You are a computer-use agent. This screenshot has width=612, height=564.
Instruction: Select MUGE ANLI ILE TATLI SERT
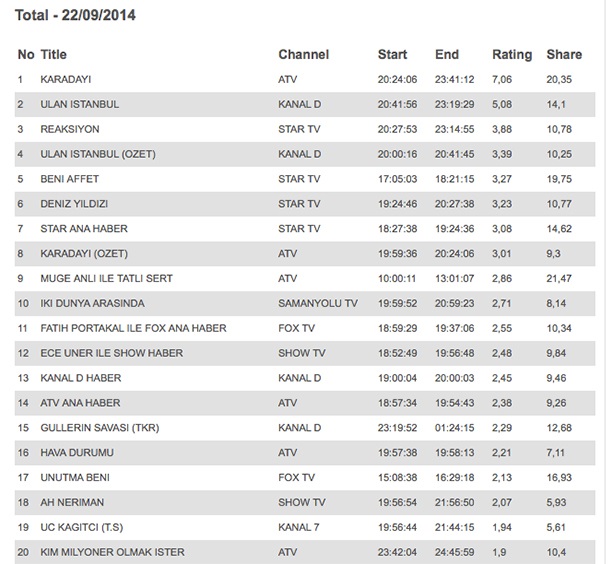pos(106,278)
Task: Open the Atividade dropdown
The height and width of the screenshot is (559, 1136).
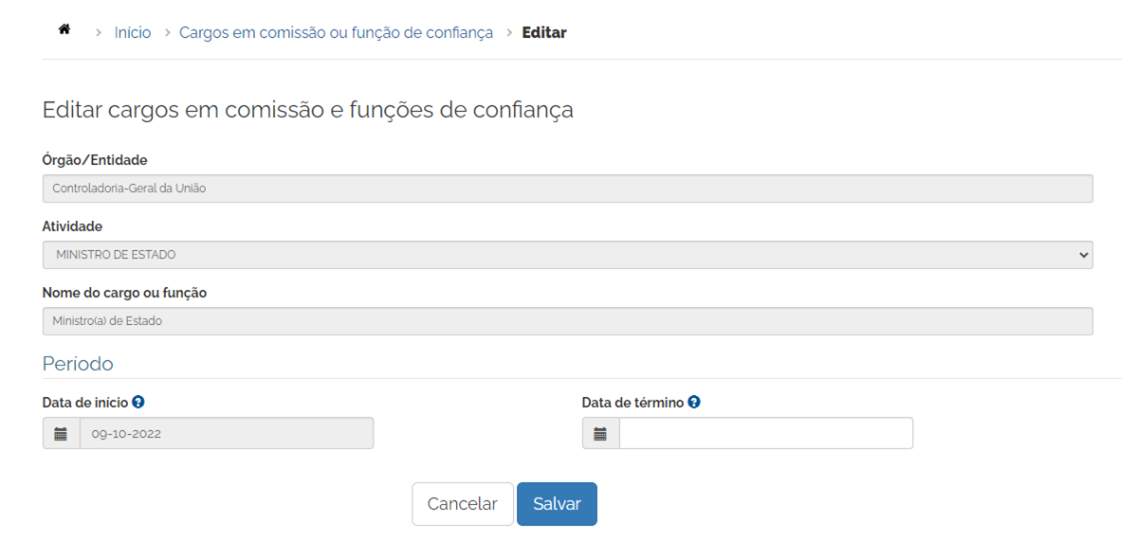Action: pyautogui.click(x=567, y=255)
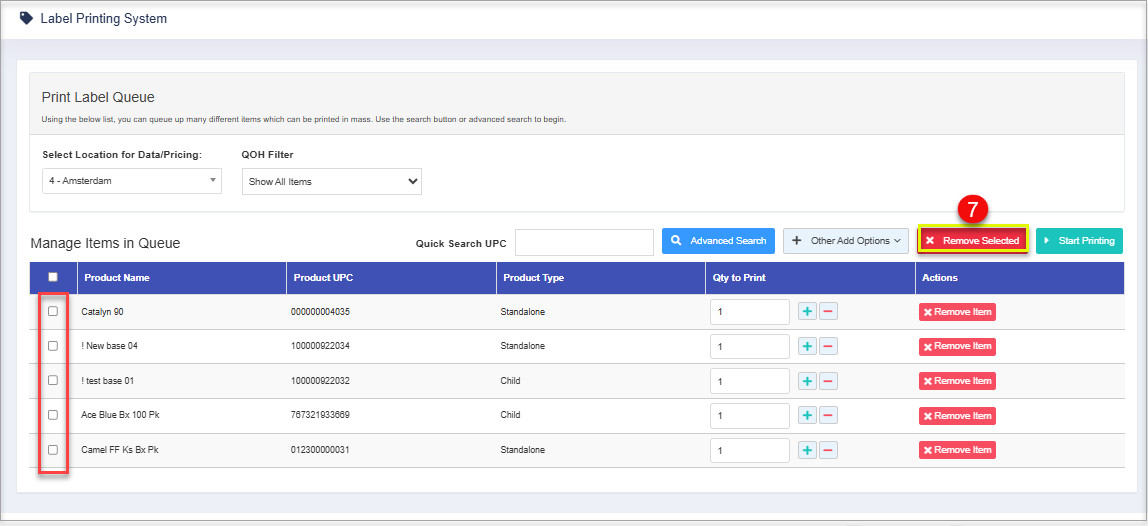
Task: Increase quantity for ! New base 04
Action: pyautogui.click(x=807, y=346)
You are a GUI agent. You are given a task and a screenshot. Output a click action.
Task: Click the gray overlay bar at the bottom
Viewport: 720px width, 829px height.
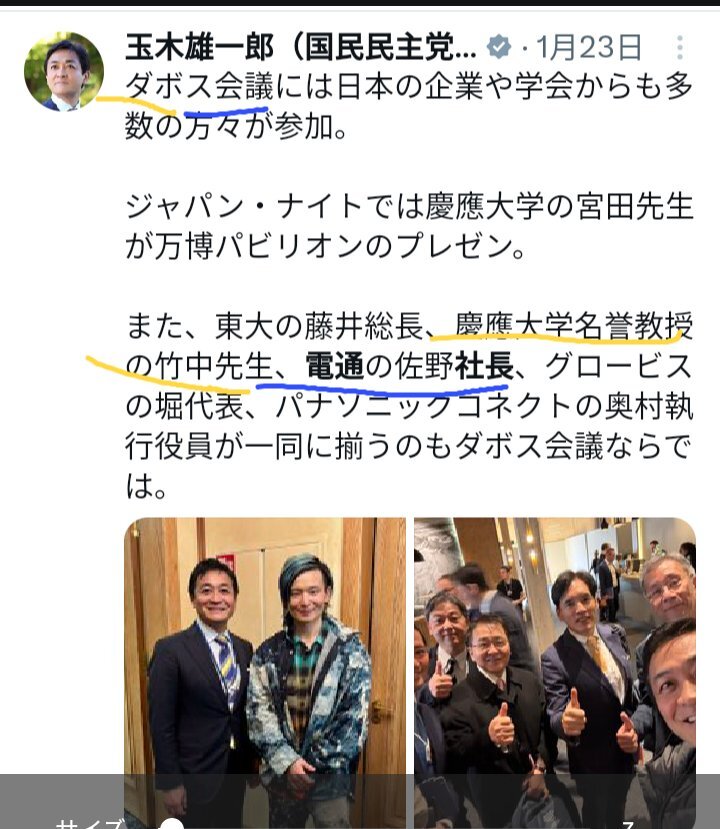(x=360, y=802)
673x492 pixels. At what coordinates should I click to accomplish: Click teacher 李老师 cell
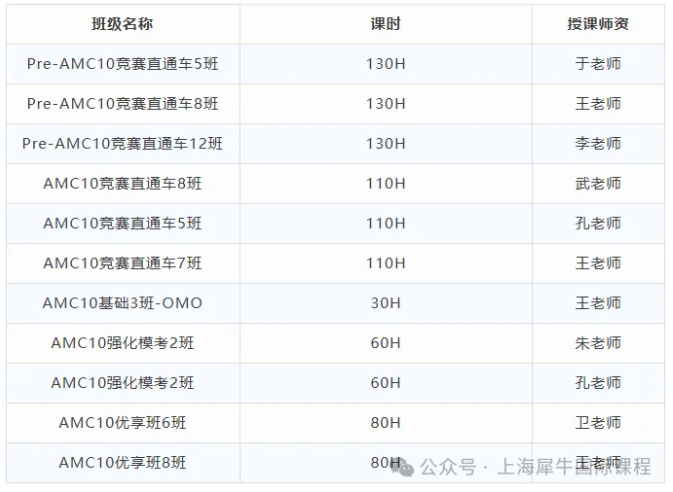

# # #

Once the line containing "Task: Click the" is found, transcribe it and every line after it to the end of the records, exactly and with no pictures.

Final answer »
Task: Click the gray overlay bar at the bottom
Viewport: 720px width, 829px height.
(x=360, y=802)
673x492 pixels. At what coordinates should I click to accomplish: Click teacher 李老师 cell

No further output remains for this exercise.